With Senator Fairbairn’s dementia diagnosis, we are forced to consider whether new criteria should be added to the checklist of what it takes to be a senator. Should there be a clause stating that one must be of sound mind? And what type of responsibility do senators hold, seeing as how their constituents do not elect them? According to news reports, Senator Fairbairn was declared mentally incompetent by her physician in February, yet she continued to attend sittings of the senate, and vote along her party’s lines until June. It was not until the summer that her family announced that she would be on a medical leave for the upcoming year.
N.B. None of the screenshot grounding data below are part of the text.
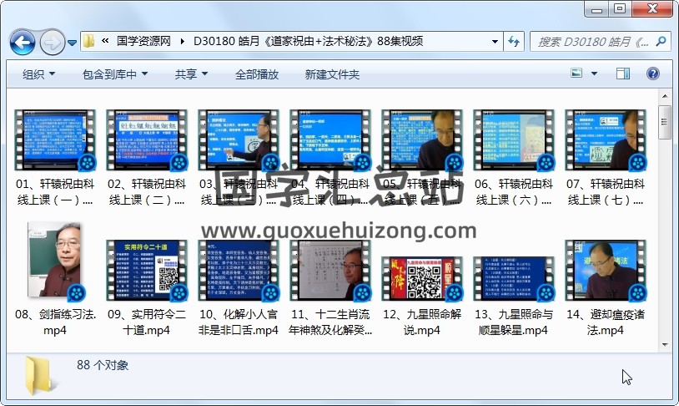This screenshot has width=679, height=406.
Task: Click the change view icon in toolbar
Action: pos(576,74)
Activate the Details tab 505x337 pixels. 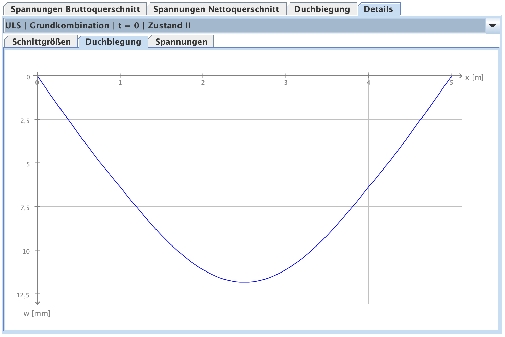pos(378,9)
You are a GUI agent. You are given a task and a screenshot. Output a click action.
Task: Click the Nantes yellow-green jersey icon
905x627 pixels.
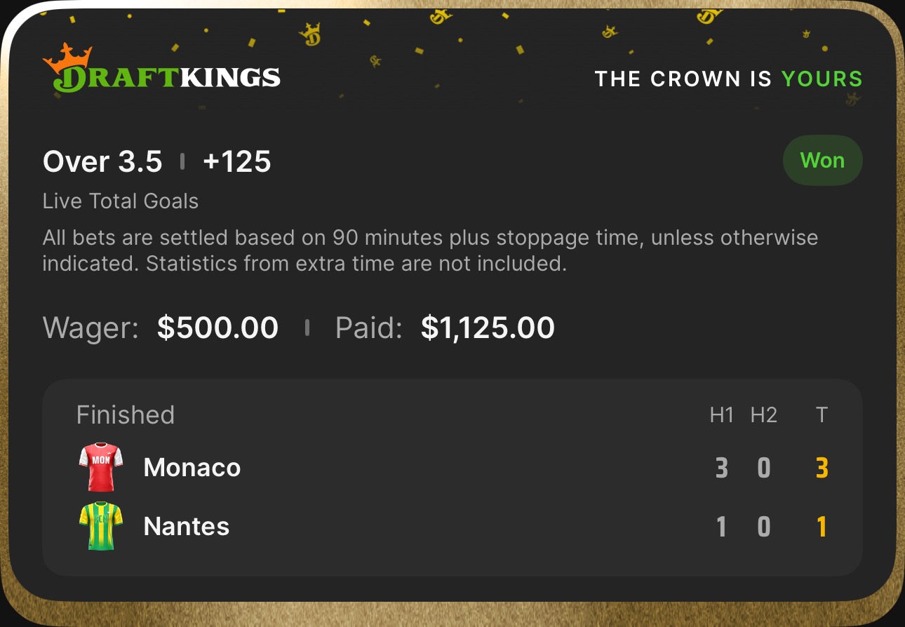click(100, 526)
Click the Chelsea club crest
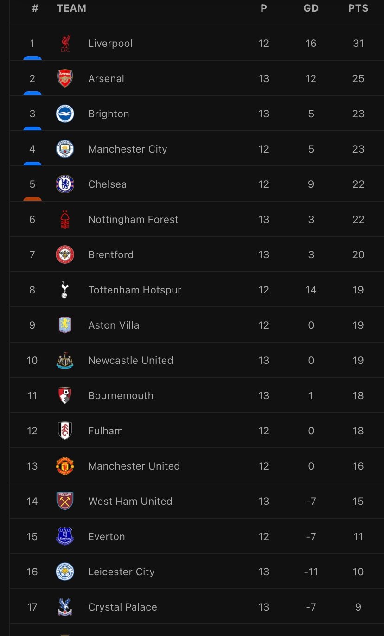 coord(65,184)
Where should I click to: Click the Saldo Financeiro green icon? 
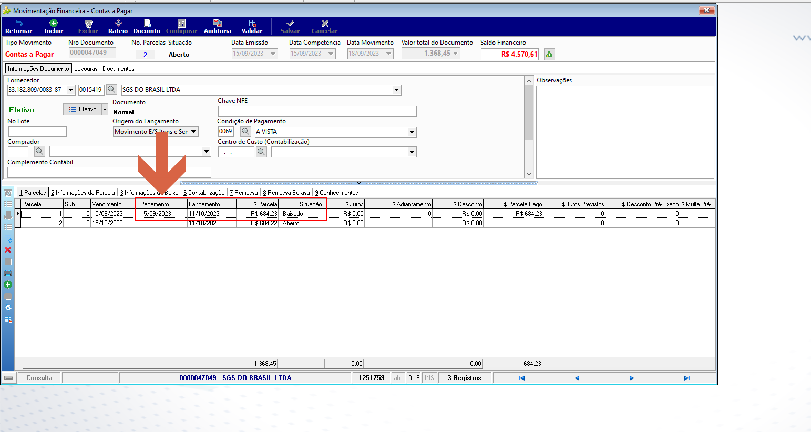click(549, 54)
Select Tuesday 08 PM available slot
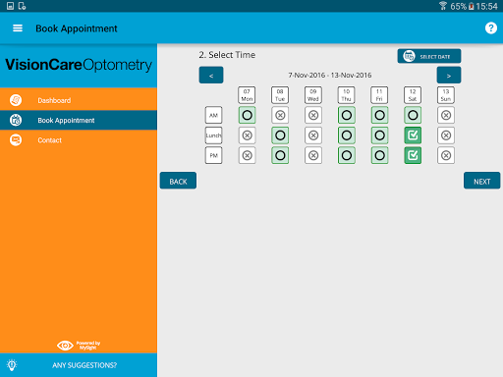 tap(280, 155)
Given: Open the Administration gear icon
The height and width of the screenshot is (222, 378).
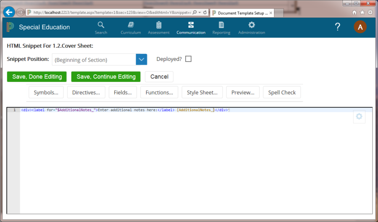Looking at the screenshot, I should pyautogui.click(x=252, y=25).
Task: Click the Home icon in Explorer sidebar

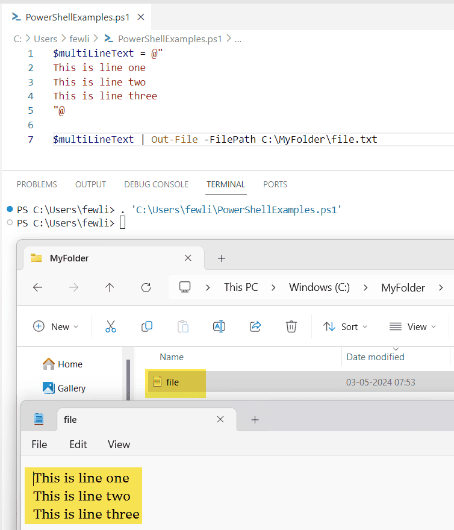Action: point(65,364)
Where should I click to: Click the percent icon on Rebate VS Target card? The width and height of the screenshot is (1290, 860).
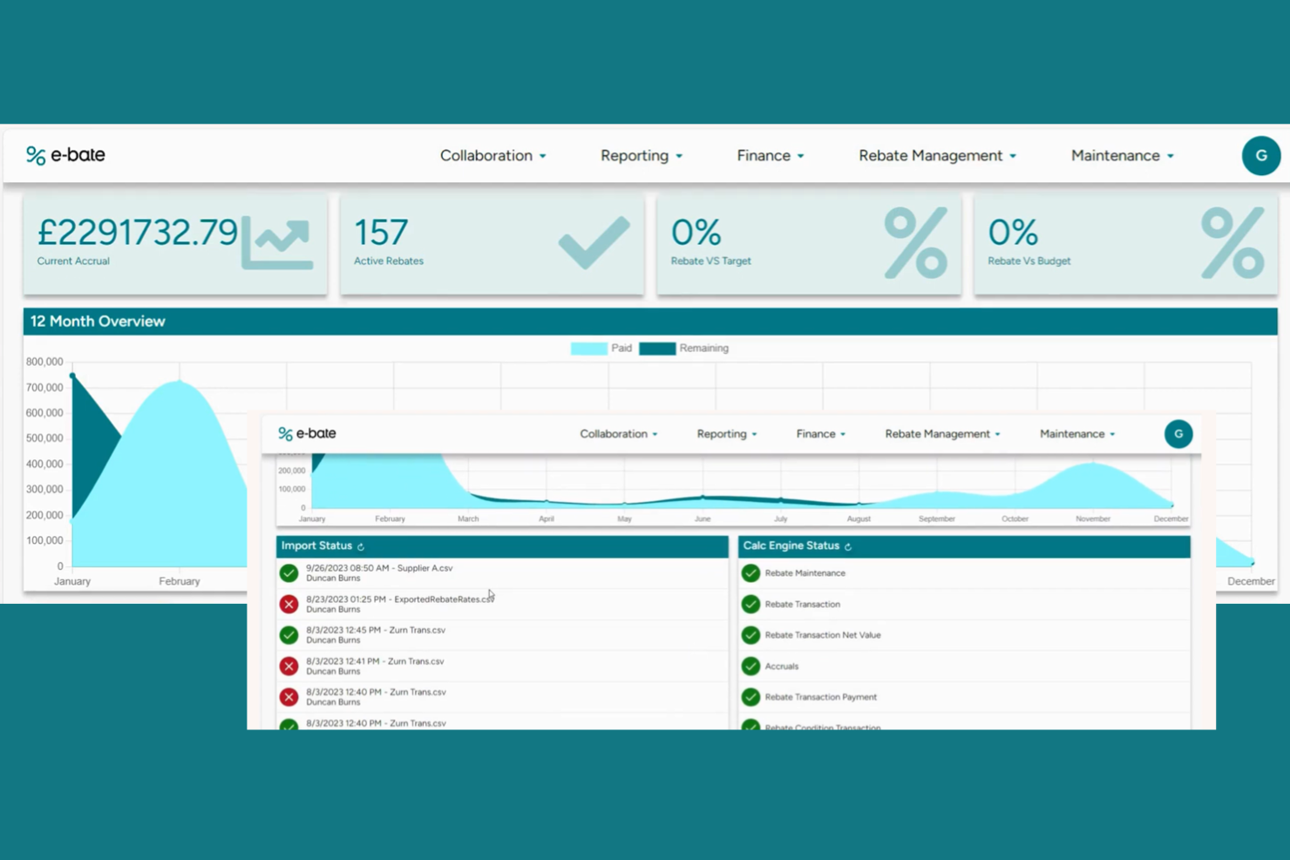pos(915,244)
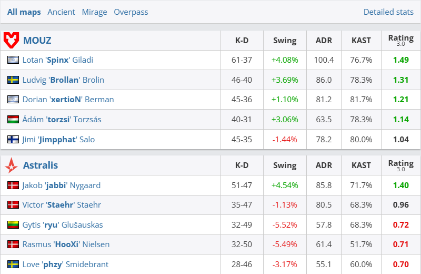
Task: Open Dorian 'xertioN' Berman's player profile
Action: click(x=68, y=100)
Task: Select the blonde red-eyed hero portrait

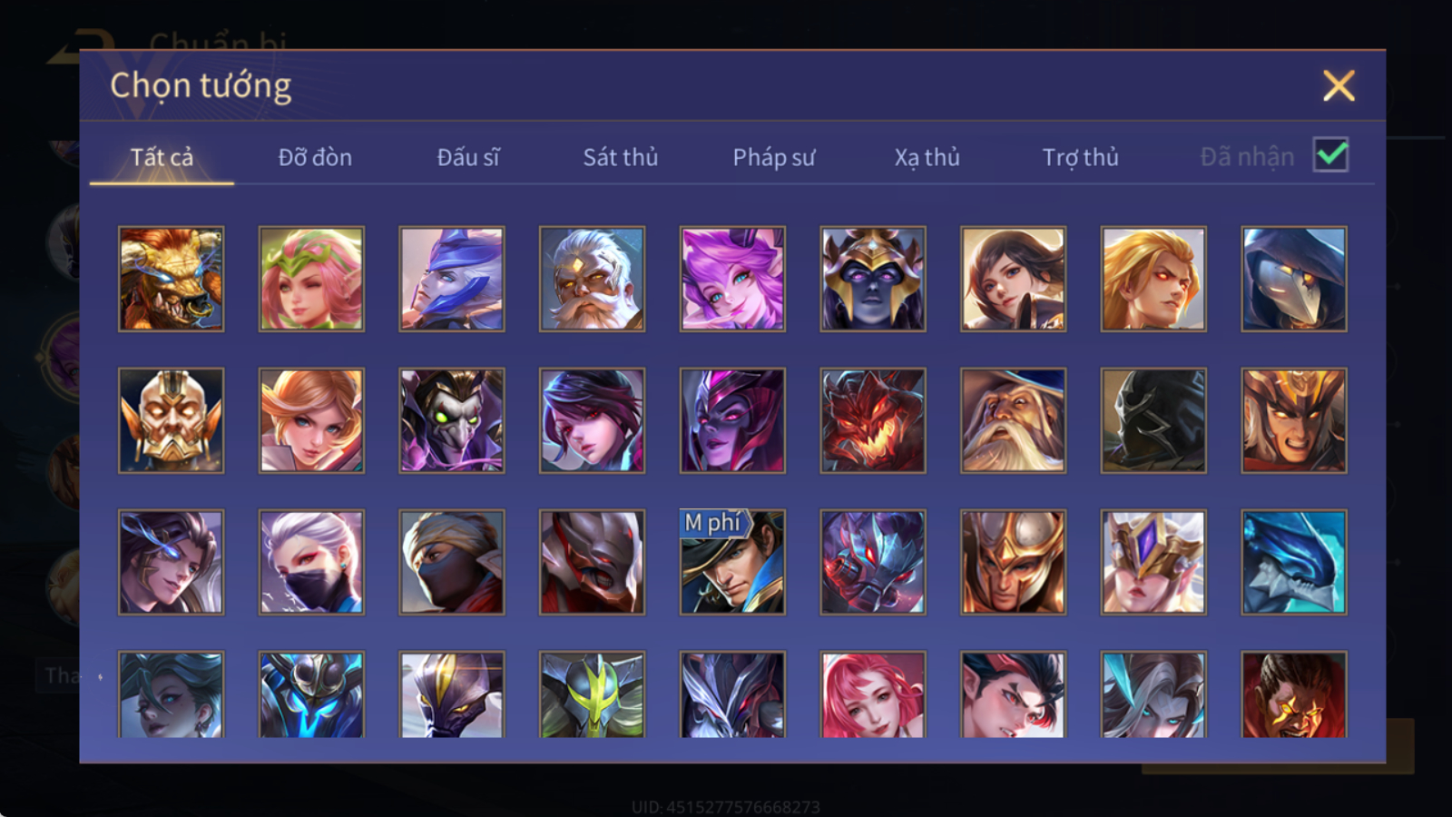Action: click(1153, 279)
With two years until her retirement, and a terminal diagnosis, should Senator Fairbairn be mandated to retire, or should she remain on a medical leave until she reaches the age of mandatory requirement?

There is a stipulation that senators on medical leave must still attend one out of every two sessions, but there is presently no course of action for those who do not comply. Historically, when senators have experienced health conditions that significantly impair their ability to serve, they have retired from their seat. Thus it is questionable why Senator Fairbairn has chosen to take a leave of absence, and whether she will retire in the near future. While ultimately this decision does rest with the senator’s power of attorney and designated decision-maker, Canadians should be informed about their senate, and in my humble opinion, a senator who is mentally incompetent should not be able to maintain their seat in this governing body.

Senate reform has been a hot button issue for a number of years and has come and gone periodically on everybody’s radar, so I won’t dwell on that issue for too long. While many Canadians consider themselves to be fairly accepting individuals, there is still a staggering stigma surrounding mental health. To be completely blunt, people are uncomfortable when mental health is mentioned. Telling your friends that your grandfather just had a heart attack can be typical cafeteria conversation, but to confide that your sister has schizophrenia is a completely different story. Physical health and mental health are entirely different kettles of fish, although in reality, it doesn’t matter whether it’s your heart or your brain, an illness is an illness. Yet people are reluctant to talk about mental health. Coming from a nursing background, this stigma and hesitancy around mental health is something I see daily in my practice.

In essence, this news headline is that one of Canada’s senators became ill, continued to attend sittings and vote, and has now decided to take a leave of absence, potentially for the next two years until she reaches the mandatory age of retirement. However, due to the stigma of mental illness, this has become a hot button topic that has Canadians asking questions, but afraid to take a stance. When I first started seeing the media coverage around Senator Fairbairn, I immediately began thinking, “Would this situation be the same if she was diagnosed with terminal cancer or another severe illness?” The answer to this question is quite obviously no. Because Alzheimer’s is a disease affecting the brain and one’s decision-making abilities, the situation becomes far more complicated, and I think it is important that there is healthy debate around whether she should still be able to hold her seat in the senate if she is not mentally able to fulfill the required duties. However, due to the stigma associated with mental health, I am afraid that this discussion has been sheltered in the media.  Perhaps this is for the better; for the sake of Senator Fairbairn and her family’s privacy. However, I still feel that as the people affected by the decisions she makes, Canadians shouldn’t be afraid to talk about mental health. My hope is that while this is an awful situation for one Canadian, perhaps this will ignite the fire that begins the process of senate reform.